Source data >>
════════

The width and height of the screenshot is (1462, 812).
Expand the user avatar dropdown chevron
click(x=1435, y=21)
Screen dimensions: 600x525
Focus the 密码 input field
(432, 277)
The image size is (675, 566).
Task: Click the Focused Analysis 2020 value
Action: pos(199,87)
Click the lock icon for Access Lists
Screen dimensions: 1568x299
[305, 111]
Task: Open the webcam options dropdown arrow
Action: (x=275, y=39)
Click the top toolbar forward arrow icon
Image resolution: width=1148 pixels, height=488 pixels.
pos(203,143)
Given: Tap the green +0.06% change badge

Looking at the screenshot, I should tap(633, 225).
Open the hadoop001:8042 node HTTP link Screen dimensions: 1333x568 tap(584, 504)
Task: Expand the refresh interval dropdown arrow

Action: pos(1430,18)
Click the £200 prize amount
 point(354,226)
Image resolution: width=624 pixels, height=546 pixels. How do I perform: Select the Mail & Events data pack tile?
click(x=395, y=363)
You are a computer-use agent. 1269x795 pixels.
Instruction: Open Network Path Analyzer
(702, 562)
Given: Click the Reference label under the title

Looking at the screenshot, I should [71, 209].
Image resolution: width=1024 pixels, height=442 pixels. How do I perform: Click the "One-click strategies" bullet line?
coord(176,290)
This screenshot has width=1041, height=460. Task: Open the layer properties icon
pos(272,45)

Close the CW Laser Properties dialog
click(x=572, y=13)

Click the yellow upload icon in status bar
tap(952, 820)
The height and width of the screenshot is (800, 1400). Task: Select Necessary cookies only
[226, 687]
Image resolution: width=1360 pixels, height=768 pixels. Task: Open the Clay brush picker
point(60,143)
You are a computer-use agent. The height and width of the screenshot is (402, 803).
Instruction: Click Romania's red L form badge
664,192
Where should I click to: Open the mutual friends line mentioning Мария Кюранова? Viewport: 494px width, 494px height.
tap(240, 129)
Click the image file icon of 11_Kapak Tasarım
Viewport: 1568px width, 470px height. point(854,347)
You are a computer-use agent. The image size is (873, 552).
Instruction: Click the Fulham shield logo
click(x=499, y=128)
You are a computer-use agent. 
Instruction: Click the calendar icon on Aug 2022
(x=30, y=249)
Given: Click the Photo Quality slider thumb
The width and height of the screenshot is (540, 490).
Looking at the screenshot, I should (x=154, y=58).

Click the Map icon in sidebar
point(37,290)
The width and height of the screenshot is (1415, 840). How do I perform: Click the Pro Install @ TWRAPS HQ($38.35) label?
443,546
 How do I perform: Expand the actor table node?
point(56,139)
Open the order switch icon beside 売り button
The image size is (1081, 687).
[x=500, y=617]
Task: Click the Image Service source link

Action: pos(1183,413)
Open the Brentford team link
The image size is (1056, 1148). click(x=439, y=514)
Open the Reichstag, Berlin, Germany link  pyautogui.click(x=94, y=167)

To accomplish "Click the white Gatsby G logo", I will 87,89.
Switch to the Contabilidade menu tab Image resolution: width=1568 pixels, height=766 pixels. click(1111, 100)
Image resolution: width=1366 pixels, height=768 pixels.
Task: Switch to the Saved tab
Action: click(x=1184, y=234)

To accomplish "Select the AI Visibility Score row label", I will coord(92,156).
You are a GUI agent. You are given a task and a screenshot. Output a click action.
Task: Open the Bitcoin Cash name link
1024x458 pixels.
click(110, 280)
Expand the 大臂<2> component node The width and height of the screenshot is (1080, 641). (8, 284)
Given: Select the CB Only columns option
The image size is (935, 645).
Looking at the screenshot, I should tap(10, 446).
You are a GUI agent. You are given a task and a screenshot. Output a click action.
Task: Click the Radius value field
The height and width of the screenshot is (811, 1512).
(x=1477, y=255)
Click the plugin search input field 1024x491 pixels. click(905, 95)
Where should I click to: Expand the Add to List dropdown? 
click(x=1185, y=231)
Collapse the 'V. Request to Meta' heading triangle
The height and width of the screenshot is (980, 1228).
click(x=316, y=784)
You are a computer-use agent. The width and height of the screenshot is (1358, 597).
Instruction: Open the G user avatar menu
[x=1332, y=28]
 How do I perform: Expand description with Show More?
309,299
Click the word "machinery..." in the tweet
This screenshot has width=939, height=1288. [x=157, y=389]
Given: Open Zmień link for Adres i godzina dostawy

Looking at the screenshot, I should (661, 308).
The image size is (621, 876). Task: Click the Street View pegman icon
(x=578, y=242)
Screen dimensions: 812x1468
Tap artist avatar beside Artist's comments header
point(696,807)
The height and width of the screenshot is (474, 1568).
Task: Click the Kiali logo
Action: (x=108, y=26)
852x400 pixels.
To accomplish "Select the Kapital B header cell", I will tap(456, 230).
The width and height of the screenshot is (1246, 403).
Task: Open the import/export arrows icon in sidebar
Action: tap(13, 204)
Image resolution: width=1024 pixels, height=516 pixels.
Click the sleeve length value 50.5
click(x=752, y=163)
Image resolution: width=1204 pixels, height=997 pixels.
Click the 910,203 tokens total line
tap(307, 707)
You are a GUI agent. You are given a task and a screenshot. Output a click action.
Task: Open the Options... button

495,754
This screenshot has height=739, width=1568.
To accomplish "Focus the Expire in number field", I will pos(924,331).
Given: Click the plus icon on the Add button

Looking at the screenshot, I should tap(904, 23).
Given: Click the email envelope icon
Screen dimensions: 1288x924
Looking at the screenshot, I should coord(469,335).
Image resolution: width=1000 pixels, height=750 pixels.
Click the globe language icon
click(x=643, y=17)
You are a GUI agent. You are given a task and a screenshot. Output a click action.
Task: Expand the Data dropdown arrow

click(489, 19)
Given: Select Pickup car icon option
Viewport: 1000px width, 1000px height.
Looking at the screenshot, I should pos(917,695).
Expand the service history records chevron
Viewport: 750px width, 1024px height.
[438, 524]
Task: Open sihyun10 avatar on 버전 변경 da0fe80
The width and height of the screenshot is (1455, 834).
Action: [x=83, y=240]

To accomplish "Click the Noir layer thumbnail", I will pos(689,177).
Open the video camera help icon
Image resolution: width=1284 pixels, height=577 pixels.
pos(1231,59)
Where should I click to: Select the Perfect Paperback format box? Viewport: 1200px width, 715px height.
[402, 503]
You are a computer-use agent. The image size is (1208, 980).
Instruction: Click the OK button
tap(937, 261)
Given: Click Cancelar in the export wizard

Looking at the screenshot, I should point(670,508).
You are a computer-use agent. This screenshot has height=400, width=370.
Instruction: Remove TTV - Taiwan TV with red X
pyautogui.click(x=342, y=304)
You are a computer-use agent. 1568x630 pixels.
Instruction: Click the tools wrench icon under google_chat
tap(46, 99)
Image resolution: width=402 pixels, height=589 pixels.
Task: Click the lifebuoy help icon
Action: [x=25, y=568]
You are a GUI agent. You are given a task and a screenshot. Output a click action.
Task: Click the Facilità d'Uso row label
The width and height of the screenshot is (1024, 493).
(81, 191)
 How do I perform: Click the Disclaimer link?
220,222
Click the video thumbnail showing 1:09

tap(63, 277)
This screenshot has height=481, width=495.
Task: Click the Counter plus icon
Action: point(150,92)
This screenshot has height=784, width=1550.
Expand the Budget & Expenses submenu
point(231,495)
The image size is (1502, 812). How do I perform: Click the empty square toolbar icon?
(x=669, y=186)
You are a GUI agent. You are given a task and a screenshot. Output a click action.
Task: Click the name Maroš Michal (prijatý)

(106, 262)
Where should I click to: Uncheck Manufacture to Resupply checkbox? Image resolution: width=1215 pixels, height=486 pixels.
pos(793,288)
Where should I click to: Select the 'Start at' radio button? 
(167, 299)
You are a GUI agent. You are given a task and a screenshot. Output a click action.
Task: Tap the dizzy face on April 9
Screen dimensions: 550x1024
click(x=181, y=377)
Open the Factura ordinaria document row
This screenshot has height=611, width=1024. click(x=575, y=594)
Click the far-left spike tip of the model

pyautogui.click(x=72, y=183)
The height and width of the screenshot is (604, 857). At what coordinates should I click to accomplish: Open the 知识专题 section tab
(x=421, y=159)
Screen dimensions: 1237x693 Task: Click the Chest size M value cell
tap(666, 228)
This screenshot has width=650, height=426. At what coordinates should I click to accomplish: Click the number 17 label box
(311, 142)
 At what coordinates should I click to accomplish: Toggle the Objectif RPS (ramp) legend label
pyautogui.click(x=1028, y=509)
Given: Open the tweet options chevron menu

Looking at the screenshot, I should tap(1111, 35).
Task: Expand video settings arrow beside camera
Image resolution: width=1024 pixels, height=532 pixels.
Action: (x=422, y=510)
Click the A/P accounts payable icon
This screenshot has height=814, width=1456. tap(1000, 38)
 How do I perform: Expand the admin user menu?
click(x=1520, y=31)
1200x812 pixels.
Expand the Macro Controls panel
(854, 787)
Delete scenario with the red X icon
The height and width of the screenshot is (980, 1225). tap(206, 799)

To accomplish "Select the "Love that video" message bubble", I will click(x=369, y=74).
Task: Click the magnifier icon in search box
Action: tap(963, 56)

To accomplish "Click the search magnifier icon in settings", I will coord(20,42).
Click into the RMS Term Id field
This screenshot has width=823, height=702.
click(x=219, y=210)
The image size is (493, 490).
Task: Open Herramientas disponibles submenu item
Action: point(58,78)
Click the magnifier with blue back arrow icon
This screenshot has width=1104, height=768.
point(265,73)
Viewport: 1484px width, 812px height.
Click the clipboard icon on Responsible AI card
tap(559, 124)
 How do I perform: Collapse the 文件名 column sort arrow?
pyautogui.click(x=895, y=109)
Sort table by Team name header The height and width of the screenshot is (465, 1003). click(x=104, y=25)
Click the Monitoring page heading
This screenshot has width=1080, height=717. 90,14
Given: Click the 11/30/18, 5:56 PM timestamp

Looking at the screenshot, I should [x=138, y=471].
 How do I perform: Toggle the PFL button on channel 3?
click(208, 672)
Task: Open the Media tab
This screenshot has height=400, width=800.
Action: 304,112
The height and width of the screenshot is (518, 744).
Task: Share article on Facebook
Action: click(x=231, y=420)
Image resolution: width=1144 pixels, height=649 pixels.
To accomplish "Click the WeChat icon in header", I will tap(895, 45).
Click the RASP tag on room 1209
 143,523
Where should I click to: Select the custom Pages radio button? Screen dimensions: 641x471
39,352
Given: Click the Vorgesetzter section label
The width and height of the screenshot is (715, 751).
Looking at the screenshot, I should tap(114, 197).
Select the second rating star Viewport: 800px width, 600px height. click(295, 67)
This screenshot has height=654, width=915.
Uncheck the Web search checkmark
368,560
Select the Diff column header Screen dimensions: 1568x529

════════

To do >> Determine the number of lines above holding the string "settings". Reply with it and nothing more.

Result >> 2